Consider supporting OverloadedRecordDot
As far as I can tell, one of the biggest disadvantages that using FIR has compared to going with GLSL is the verbosity of shaders. With FIR now supporting GHC 9.2, there is an opportunity to mitigate this by providing instances for -XOverloadedRecordDot
.
For example, with a couple of instances, I was able to take this shader code
vertex :: ShaderModule "main" VertexShader VertexDefs _
vertex = shader do
time <- use @(Name "ubo" :.: Name "time")
windowWidth <- use @(Name "ubo" :.: Name "windowWidth")
windowHeight <- use @(Name "ubo" :.: Name "windowHeight")
floatWidth <- let' $ fromIntegral windowWidth
floatHeight <- let' $ fromIntegral windowHeight
phi <- let' $ time / 100
position <- #position
scl <- let' if floatHeight < floatWidth
then Mat22 (floatHeight / floatWidth) 0 0 1
else Mat22 1 0 0 (floatWidth / floatHeight)

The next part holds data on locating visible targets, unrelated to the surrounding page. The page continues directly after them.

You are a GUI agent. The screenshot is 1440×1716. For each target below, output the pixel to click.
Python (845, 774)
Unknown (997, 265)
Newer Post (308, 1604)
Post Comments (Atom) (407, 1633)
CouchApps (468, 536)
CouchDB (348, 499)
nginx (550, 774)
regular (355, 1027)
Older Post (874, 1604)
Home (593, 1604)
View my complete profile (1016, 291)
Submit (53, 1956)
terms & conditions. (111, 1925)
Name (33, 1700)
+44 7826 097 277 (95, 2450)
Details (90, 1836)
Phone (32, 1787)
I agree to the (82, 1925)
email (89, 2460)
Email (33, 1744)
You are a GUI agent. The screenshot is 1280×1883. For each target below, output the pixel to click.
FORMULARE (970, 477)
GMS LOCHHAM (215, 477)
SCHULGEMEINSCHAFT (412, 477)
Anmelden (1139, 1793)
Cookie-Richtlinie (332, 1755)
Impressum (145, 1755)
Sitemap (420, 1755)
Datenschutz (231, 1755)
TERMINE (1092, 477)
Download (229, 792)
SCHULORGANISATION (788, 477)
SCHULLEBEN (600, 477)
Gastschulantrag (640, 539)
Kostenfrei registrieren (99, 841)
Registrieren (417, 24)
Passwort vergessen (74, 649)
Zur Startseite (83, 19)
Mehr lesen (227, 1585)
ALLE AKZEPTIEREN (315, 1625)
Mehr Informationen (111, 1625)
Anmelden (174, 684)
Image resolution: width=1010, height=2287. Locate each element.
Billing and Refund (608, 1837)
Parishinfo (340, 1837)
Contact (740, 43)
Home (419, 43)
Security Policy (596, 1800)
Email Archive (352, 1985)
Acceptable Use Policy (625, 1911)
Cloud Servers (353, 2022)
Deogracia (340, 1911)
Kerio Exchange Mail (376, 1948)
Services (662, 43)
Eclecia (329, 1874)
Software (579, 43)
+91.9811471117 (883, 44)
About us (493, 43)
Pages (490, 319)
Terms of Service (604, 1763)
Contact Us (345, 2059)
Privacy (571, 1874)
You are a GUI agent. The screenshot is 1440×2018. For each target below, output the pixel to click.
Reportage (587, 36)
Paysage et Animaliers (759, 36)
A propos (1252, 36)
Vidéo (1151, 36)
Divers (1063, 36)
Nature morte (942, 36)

rot <- let' $ Mat22 (cos phi) (sin phi) (-(sin phi)) (cos phi)
pos' <- let' $ (scl !*! rot) !*^ position
#gl_Position .= Vec4 (view @(Swizzle "x") pos') (view @(Swizzle "y") pos') 0 1
color <- #color
#vertColor .=
Vec4 (view @(Swizzle "r") color) (view @(Swizzle "g") color) (view @(Swizzle "b") color) 0.3
#gl_PointSize .= 40
And reduce it to a somewhat more concise
vertex :: ShaderModule "main" VertexShader VertexDefs _
vertex = shader do
ubo <- #ubo
floatWidth <- let' $ fromIntegral ubo.windowWidth
floatHeight <- let' $ fromIntegral ubo.windowHeight
phi <- let' $ ubo.time / 100
position <- #position
scl <- let' if floatHeight < floatWidth
then Mat22 (floatHeight / floatWidth) 0 0 1
else Mat22 1 0 0 (floatWidth / floatHeight)
rot <- let' $ Mat22 (cos phi) (sin phi) (-(sin phi)) (cos phi)
pos' <- let' $ (scl !*! rot) !*^ position
#gl_Position .= Vec4 pos'.x pos'.y 0 1
color <- #color
#vertColor .=
Vec4 color.r color.g color.b 0.3
#gl_PointSize .= 40
As an added benefit, color.r
is much easier to read to someone new to the library compared to view @(Swizzle "r") color
, since it's exactly the same syntax as in GLSL.
The instances I used for this (this requires -XUndecidableInstances
) are
instance {-# OVERLAPPING #-}
(PrimTy a, PrimTyMap r, KnownSymbol x)
=> HasField x (Code (Struct ((x ':-> a) : r))) (Code a) where
getField = view @(Name x)
instance {-# OVERLAPPABLE #-}
( ReifiedGetter (Name x :: Optic '[] (Code (Struct ((t ':-> t'):s))) (Code a))
, HasField x (Code (Struct s)) (Code a))
=> HasField x (Code (Struct ((t ':-> t'):s))) (Code a) where
getField = view @(Name x)
type family SymbolIndex s where
SymbolIndex "x" = 0
SymbolIndex "y" = 1
SymbolIndex "z" = 2
SymbolIndex "w" = 3
SymbolIndex "r" = 0
SymbolIndex "g" = 1
SymbolIndex "b" = 2
SymbolIndex "a" = 3
SymbolIndex "s" = 0
SymbolIndex "t" = 1
SymbolIndex "p" = 2
SymbolIndex "q" = 3
instance (i ~ SymbolIndex s, PrimTy a, KnownNat n, KnownNat i, CmpNat i n ~ LT)
=> HasField s (Code (V n a)) (Code a) where
getField = view @(Index i)
Though it's probably possible to make a shorter and non-overlapping struct instance with access to some of FIR's hidden modules.
It might also to be possible to support general Swizzles like color.gb
by exploiting the existing optics mechanisms.